Using OpenSSH Configuration Files

Net::SSH can read and apply settings from standard OpenSSH configuration files (e.g., ~/.ssh/config and /etc/ssh/ssh_config). This allows you to centralize your SSH settings and use them seamlessly in your Ruby scripts.

How it Works

By default, Net::SSH.start automatically loads configuration from the following files if they exist:

~/.ssh/config (user-specific configuration)
/etc/ssh_config (system-wide configuration)
/etc/ssh/ssh_config (another common location for system-wide configuration)

Settings are applied based on the Host pattern that matches the hostname you provide to Net::SSH.start.

Example

Consider the following ~/.ssh/config file:

Host my-server
  HostName 192.168.1.100
  User myuser
  Port 2222
  ForwardAgent yes
  IdentityFile ~/.ssh/my-server-key

Host *.internal.company.com
  User admin
  ProxyCommand ssh gateway.company.com -W %h:%p

You can connect to my-server using its alias:

require 'net/ssh'

# Net::SSH will automatically use the settings for 'my-server':
# - HostName: 192.168.1.100
# - User: myuser
# - Port: 2222
# - ForwardAgent: true
# - IdentityFile: ~/.ssh/my-server-key
Net::SSH.start('my-server') do |ssh|
  puts ssh.exec!('hostname')
end

Controlling Configuration Loading

You can control this behavior with the :config option in Net::SSH.start:

true (default): Load default OpenSSH configuration files.
false: Do not load any configuration files.
String or Array of Strings: Load only the specified configuration file(s).

# Disable loading any config files
Net::SSH.start('host', 'user', config: false)

# Load only a specific project configuration file
Net::SSH.start('host', 'user', config: 'conf/ssh_config')

Supported Directives

Net::SSH supports a subset of the most common OpenSSH directives.
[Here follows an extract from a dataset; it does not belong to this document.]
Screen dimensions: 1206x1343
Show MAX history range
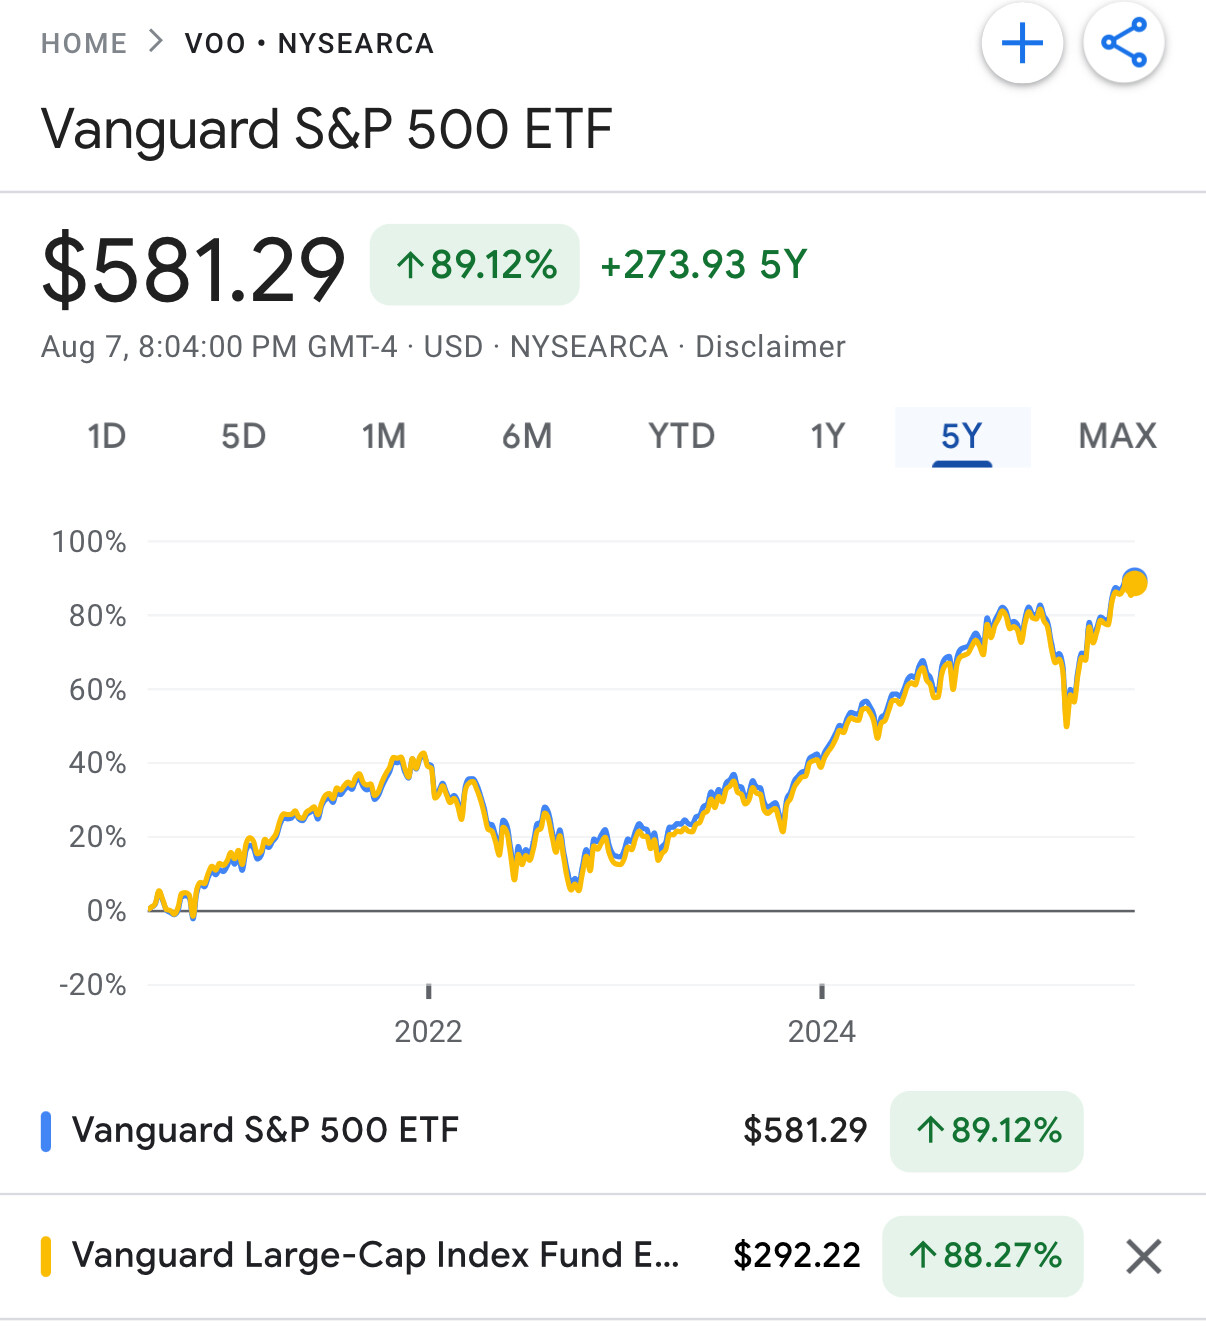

Here is the list of supported keywords and how they map to Net::SSH options:

OpenSSH Directive	Net::SSH Option	Notes
`BindAddress`	`:bind_address`	The local IP address to bind to when connecting.
`ChallengeResponseAuthentication`	`:auth_methods`	Enables `keyboard-interactive`.
`KbdInteractiveAuthentication`	`:auth_methods`	Enables `keyboard-interactive`.
`CertificateFile`	`:keycerts`	Path to a certificate file.
`CheckHostIP`	`:check_host_ip`	Whether to check the host IP in `known_hosts`.
`Ciphers`	`:encryption`	A comma-separated list of preferred ciphers.
`Compression`	`:compression`	Enables compression (`yes`/`no`).
`CompressionLevel`	`:compression_level`	Compression level (1-9).
`ConnectTimeout`	`:timeout`	Connection timeout in seconds.
`FingerprintHash`	`:fingerprint_hash`	Algorithm for fingerprints (`MD5` or `SHA256`).
`ForwardAgent`	`:forward_agent`	Enables SSH agent forwarding (`yes`/`no`).
`GlobalKnownHostsFile`	`:global_known_hosts_file`	Path to the global known hosts file.
`HostBasedAuthentication`	`:auth_methods`	Enables `hostbased` authentication.
`HostKeyAlgorithms`	`:host_key`	A comma-separated list of preferred host key algorithms.
`HostKeyAlias`	`:host_key_alias`	Alias to use when looking up the host key.
`HostName`	`:host_name`	The real hostname to connect to. Supports `%h` substitution.
`IdentityAgent`	`:identity_agent`	Path to the SSH agent socket.
`IdentityFile`	`:keys`	Path to a private key file.
`IdentitiesOnly`	`:keys_only`	Use only keys from `IdentityFile` (`yes`/`no`).
`Macs`	`:hmac`	A comma-separated list of preferred HMAC algorithms.
`NumberOfPasswordPrompts`	`:number_of_password_prompts`	How many times to prompt for a password.
`PasswordAuthentication`	`:auth_methods`	Enables `password` authentication.
`Port`	`:port`	The port to connect to.
`PreferredAuthentications`	`:auth_methods`	A comma-separated list of preferred authentication methods.
`ProxyCommand`	`:proxy`	A command to execute to connect to the server.
`ProxyJump`	`:proxy`	A jump host to proxy through.
`PubKeyAuthentication`	`:auth_methods`	Enables `publickey` authentication.
`RekeyLimit`	`:rekey_limit`	Maximum data to transfer before rekeying (e.g., `1G`, `256M`).
`SendEnv`	`:send_env`	A space-separated list of environment variables to send.
`SetEnv`	`:set_env`	A space-separated list of `KEY=value` pairs to set.
`StrictHostKeyChecking`	`:verify_host_key`	Controls host key verification (`yes`, `no`, `accept-new`).
`User`	`:user`	The username to log in with.
`UserKnownHostsFile`	`:user_known_hosts_file`	Path to the user's known hosts file.
`Include`		Includes configuration from other files.